**Instructions for the task:** Starting at the line that contains "The image size", write out every line to the end of the records below exactly, and leave out the pictures.

[Collected data entries]

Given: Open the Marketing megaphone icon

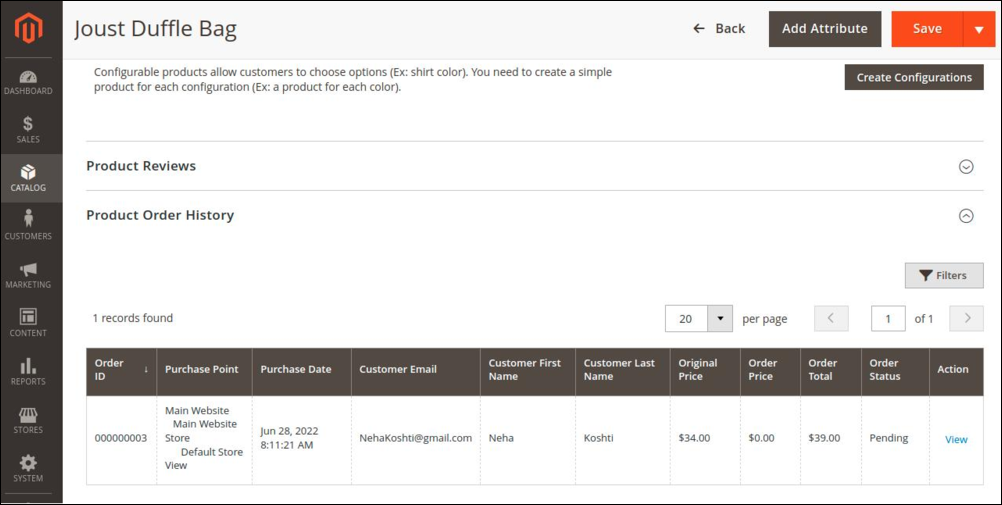Looking at the screenshot, I should pyautogui.click(x=28, y=275).
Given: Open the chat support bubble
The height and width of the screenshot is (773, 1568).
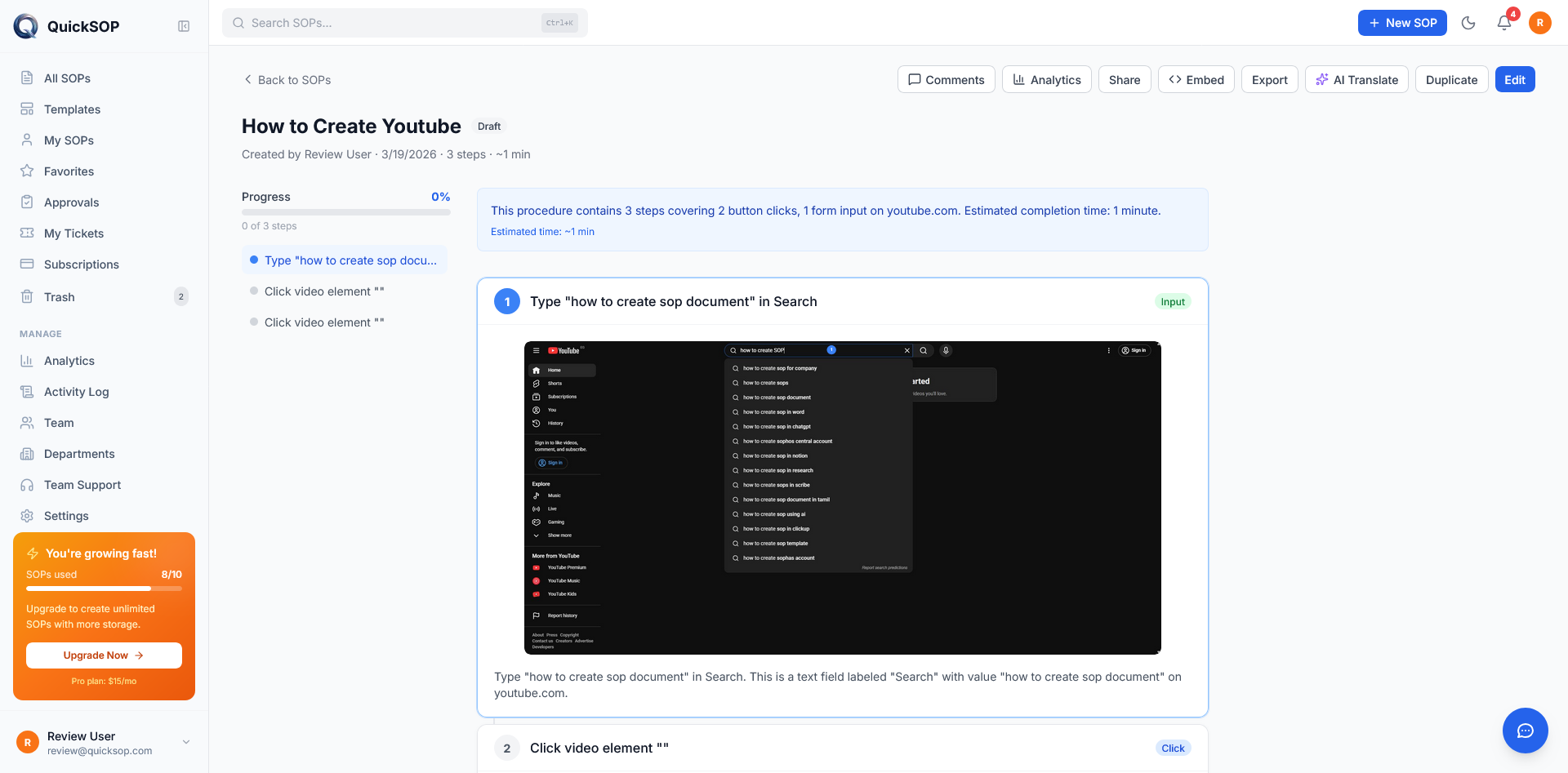Looking at the screenshot, I should coord(1525,731).
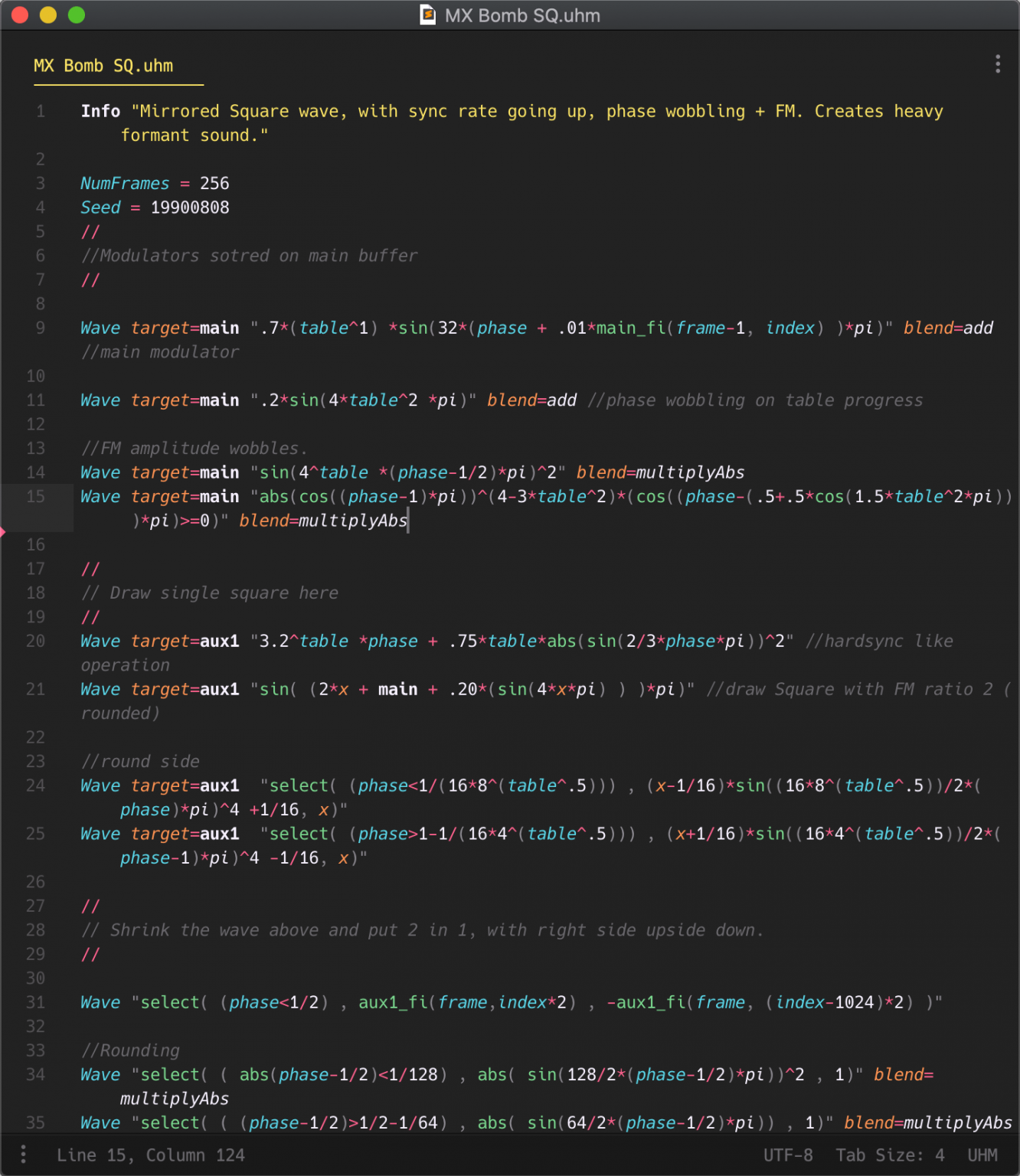Click the window title MX Bomb SQ.uhm

(522, 15)
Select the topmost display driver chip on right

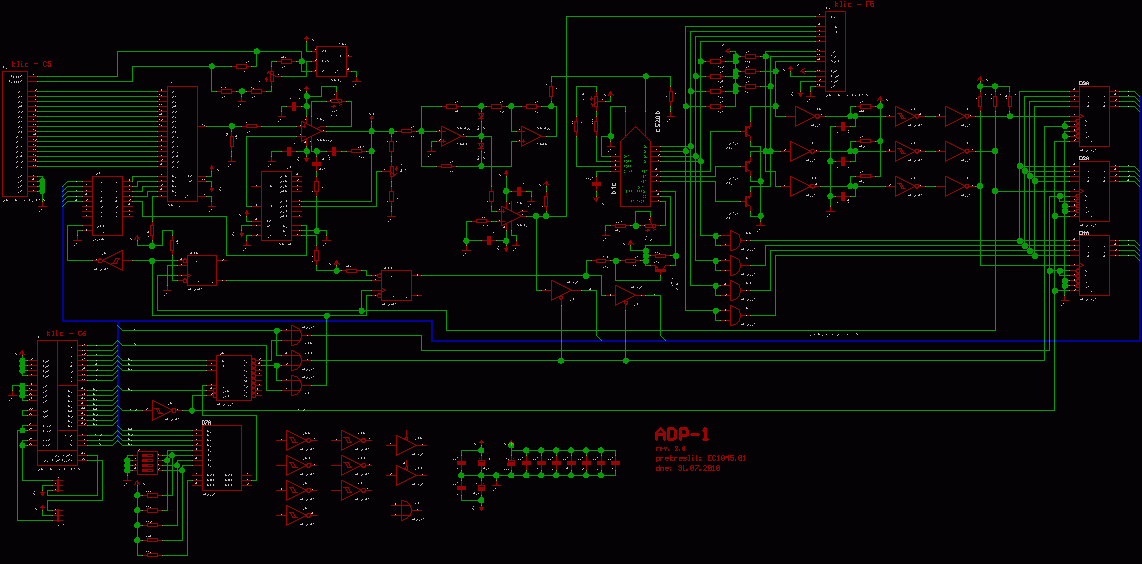click(x=1095, y=117)
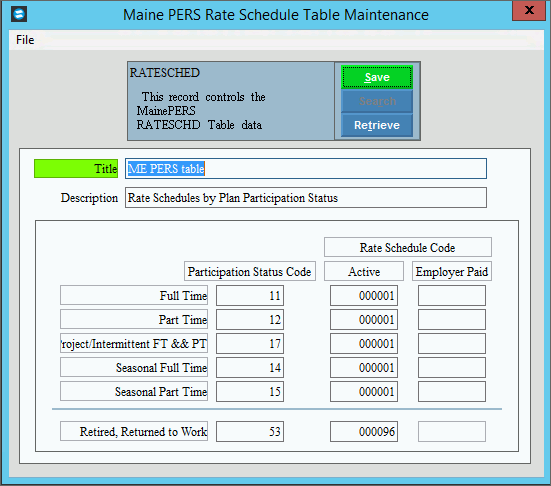Click Active rate schedule field for Full Time
This screenshot has width=551, height=486.
click(x=364, y=296)
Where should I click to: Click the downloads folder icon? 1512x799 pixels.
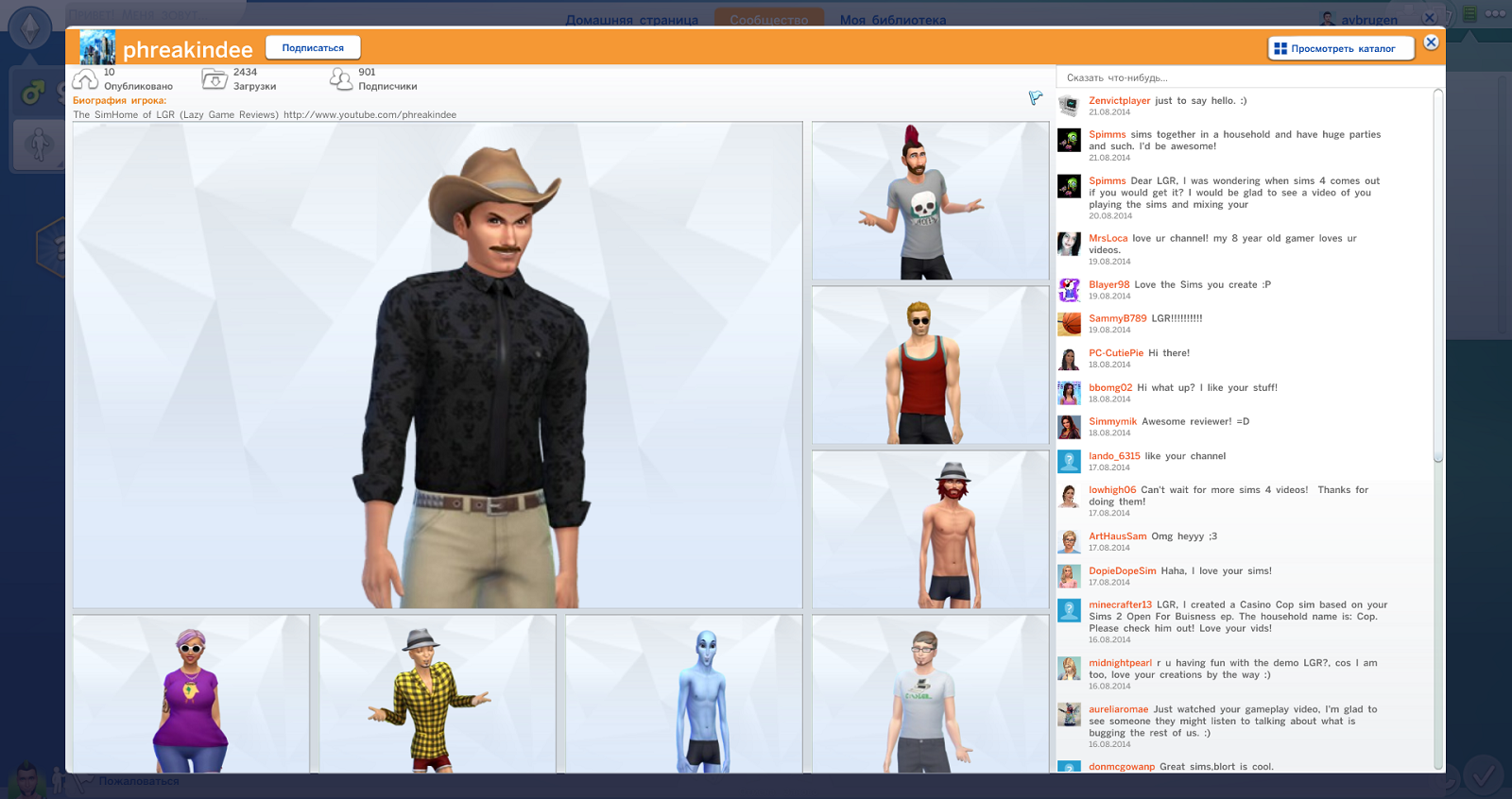pos(215,79)
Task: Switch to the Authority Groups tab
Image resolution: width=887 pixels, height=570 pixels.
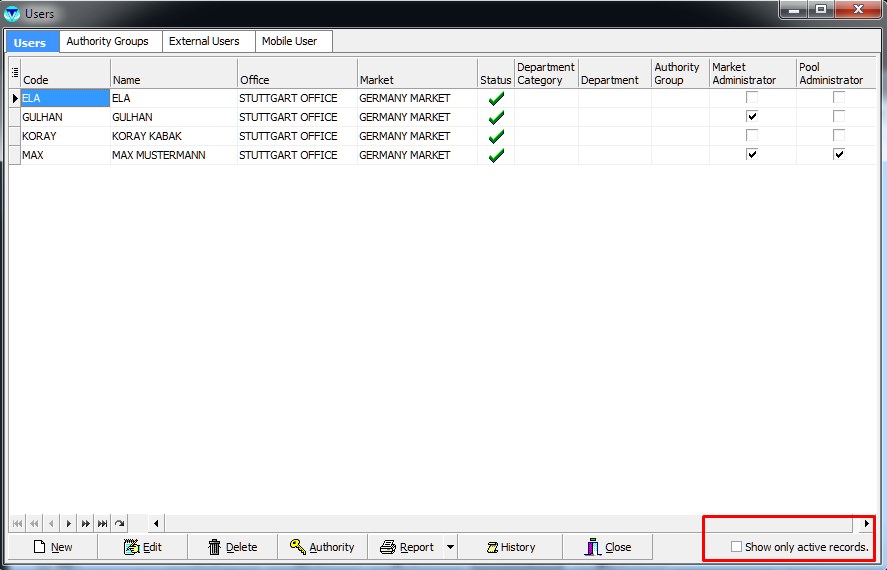Action: [107, 41]
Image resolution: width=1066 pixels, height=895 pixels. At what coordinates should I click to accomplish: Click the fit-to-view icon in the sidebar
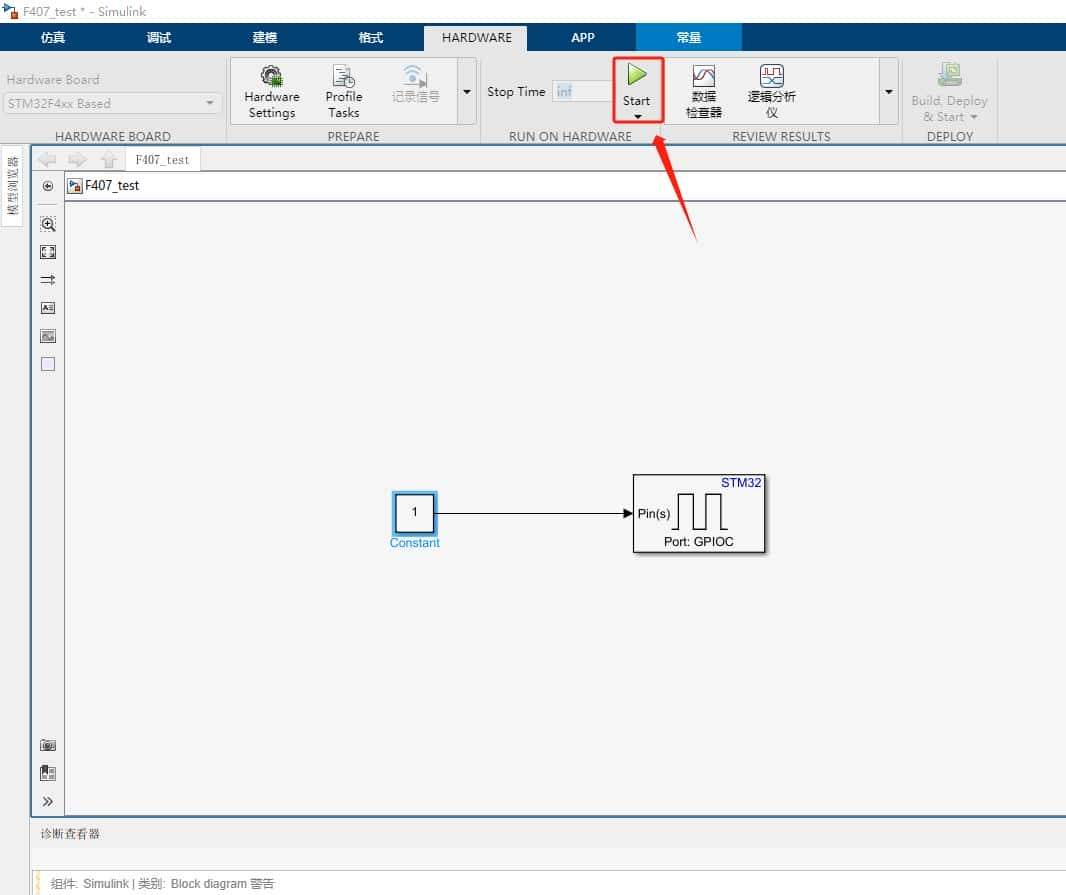[x=47, y=252]

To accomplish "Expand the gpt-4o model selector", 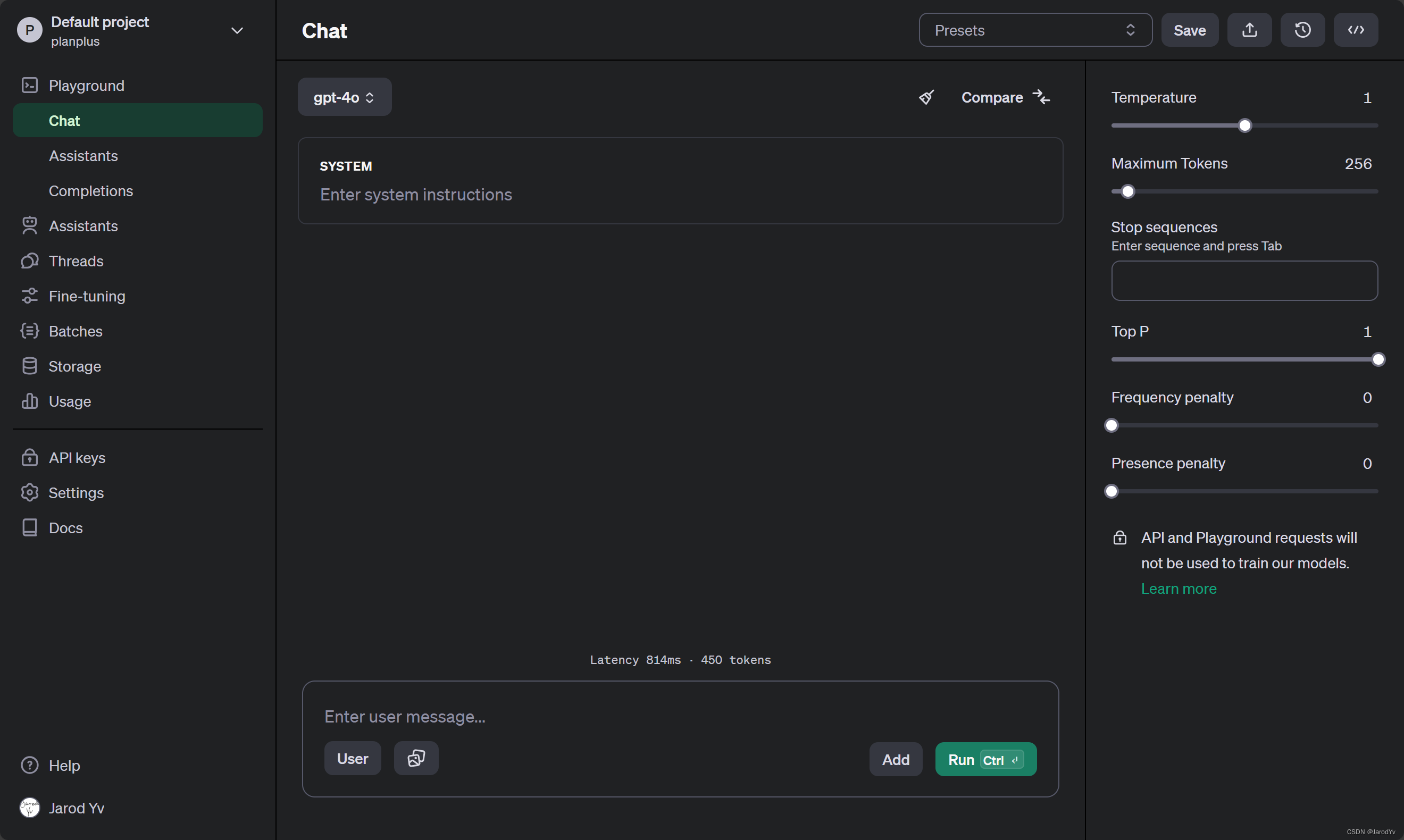I will [x=345, y=97].
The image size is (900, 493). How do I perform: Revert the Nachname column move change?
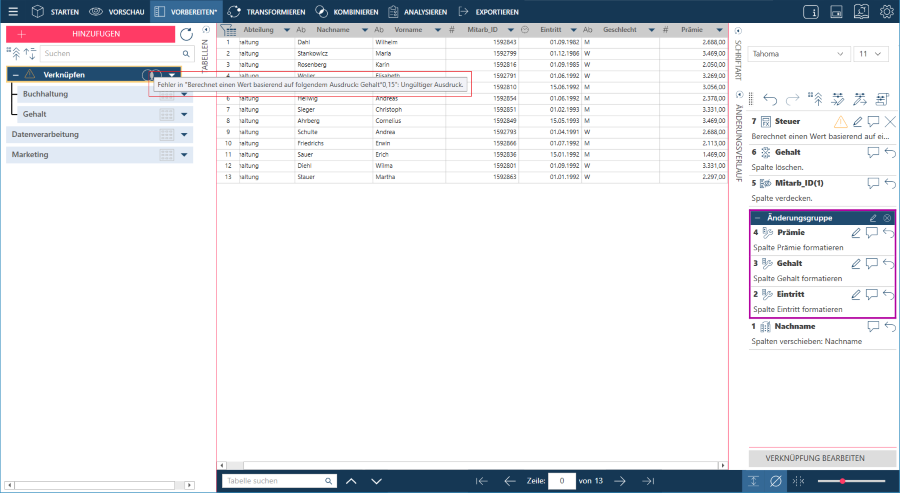coord(889,326)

**Response:**
The image size is (900, 493). How do I perform: Revert the Nachname column move change?
coord(889,326)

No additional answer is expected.